Keep On Keepin' On
Although war and the sluggish economy have complicated the task, AFSCME is increasing the pressure on state and local officials not to balance their budgets with deep cuts to critical services.
As winter turned to spring, the threat of war and then war itself complicated AFSCME's fight against ill-advised and unfair budget cuts — and for fair budgets that don't target public employees and our neediest citizens. It became harder to get the attention of everyone concerned with cuts: the governors and mayors who have called for them, the legislatures and city councils who've imposed them, the public that has already paid a stiff price for them and will pay a stiffer one in the near future.

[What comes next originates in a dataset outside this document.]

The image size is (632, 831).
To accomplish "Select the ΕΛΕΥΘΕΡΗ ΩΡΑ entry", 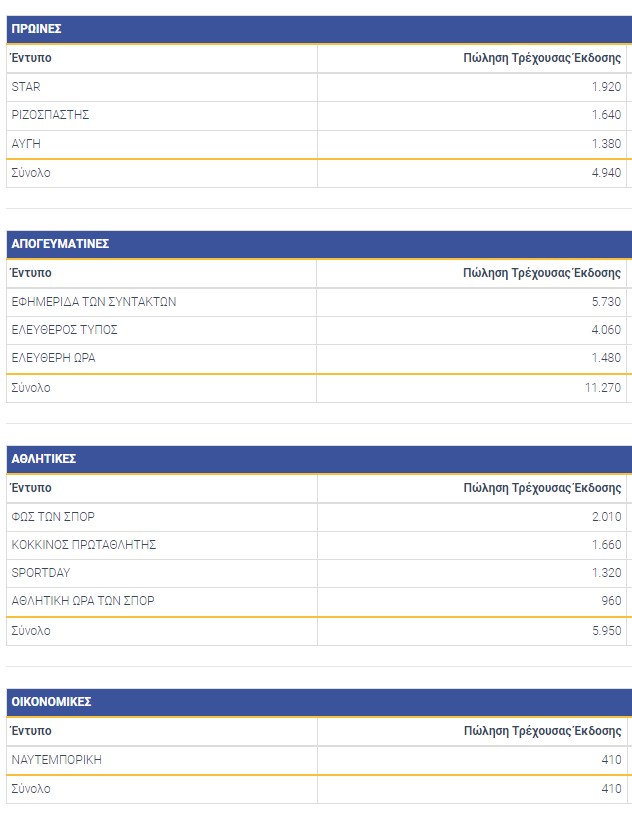I will point(53,358).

None of that, however, has slowed AFSCME's attempt to inject reason and humanity into this serious national problem. We understand that the Bush administration's economic policies, including its failure to provide large-scale federal assistance to states and municipalities, have put state and local officials' feet to a hot fire. They must make tough budget choices, and across the nation, AFSCME has offered constructive, sensible solutions.

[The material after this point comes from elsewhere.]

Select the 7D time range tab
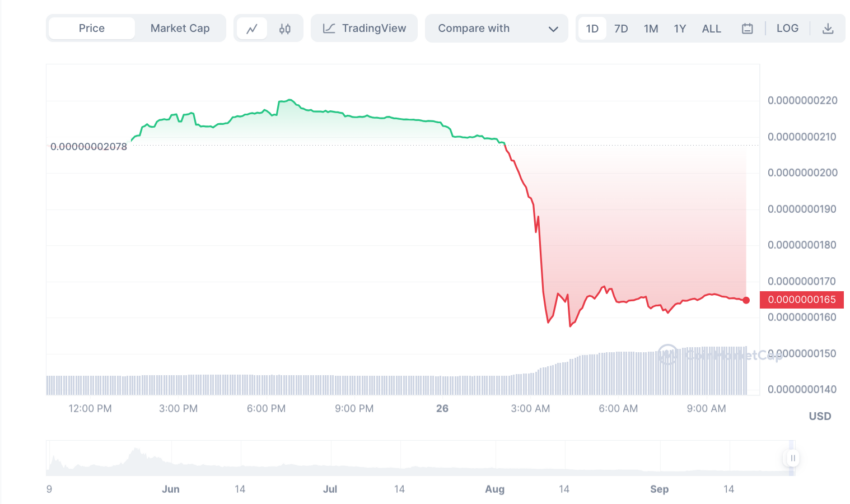 [x=621, y=29]
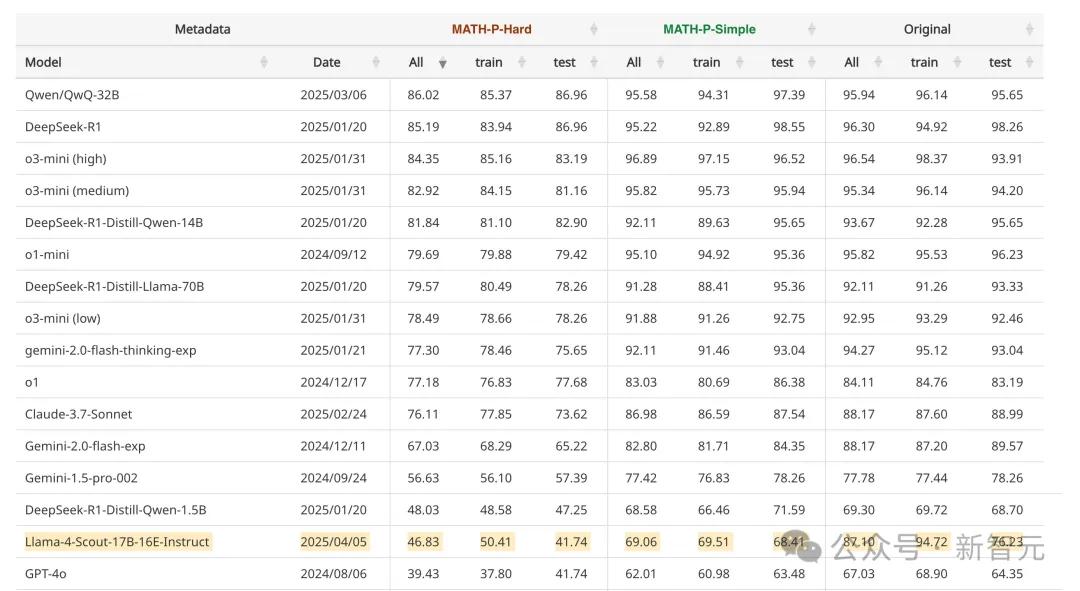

PUSHING ALTERNATIVES. But one thing we are refusing to do is to sacrifice our jobs or vital services, or take pay and benefits cuts, without lawmakers first exploring the many other possibilities for saving money. After all, public employees didn't create this economic crisis, so we shouldn't be punished for it. Nor is there a logical reason to penalize the most vulnerable users of the important services our members provide.
The following special section shows what members all across the country are doing in the fast-moving campaign that we call Take Back America. We are pursuing inventive as well as time-tested ways of pressing our demands. We're taking to the streets to demand fair budgets. Some recent examples:
Wisconsin Council 24 picketed the homes of key state legislators who have been wholly unsympathetic to AFSCME's interests and point of view; Minnesota Councils 6, 14, 65 and 96 brought 1,500 activists to Lobby Day at the capitol — filling the Rotunda; Washington Federation of State Employees/AFSCME Council 28 organized protests denouncing pay cuts and medical-insurance premium hikes as a "state employee tax"; New York City's DC 37 has campaigned to stop the governor's Medicaid cuts and the mayor's lavish use of expensive outside consultants and privately owned office space; and Connecticut Council 4 has held massive, colorful rallies, at one of which members were arrested for civil disobedience.

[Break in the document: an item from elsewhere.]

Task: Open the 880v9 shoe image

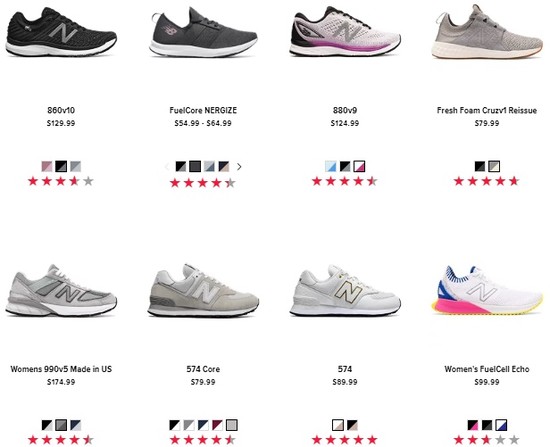Action: click(345, 32)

'THE FIGHT OF OUR LIVES.' At AFSCME's 2003 Legislative Conference, more than 500 of our leaders congregated to lobby members of Congress, plot strategy and fortify their spirits for the tough road ahead. President McEntee told them that the budget crisis constitutes "the fight of our lives," and declared, "We've got to lead this debate, not just in D.C., but also across the nation, state by state."
The AFSCME agenda that was reinforced at the conference: support immediate fiscal relief to states, oppose privatization, reject tax cuts for the wealthy and provide full funding for homeland security. Because the problems are national as well as very serious, that agenda must be pursued on two fronts: federal, with the focus on opposing the Bush tax cuts (which make the problems worse) and supporting large-scale financial aid to the states; and state and local, in terms of solving a revenue problem with a revenue solution, especially by increasing taxes on the very wealthy and closing corporate tax loopholes.
At the same time, we must recognize that the present fiscal problems stem from bad — if not vindictive — policies. With that in mind, it's imperative that activists look ahead to 2004 and the golden opportunity it offers to send the Bush administration packing and retake Washington for lawmakers sympathetic to working families.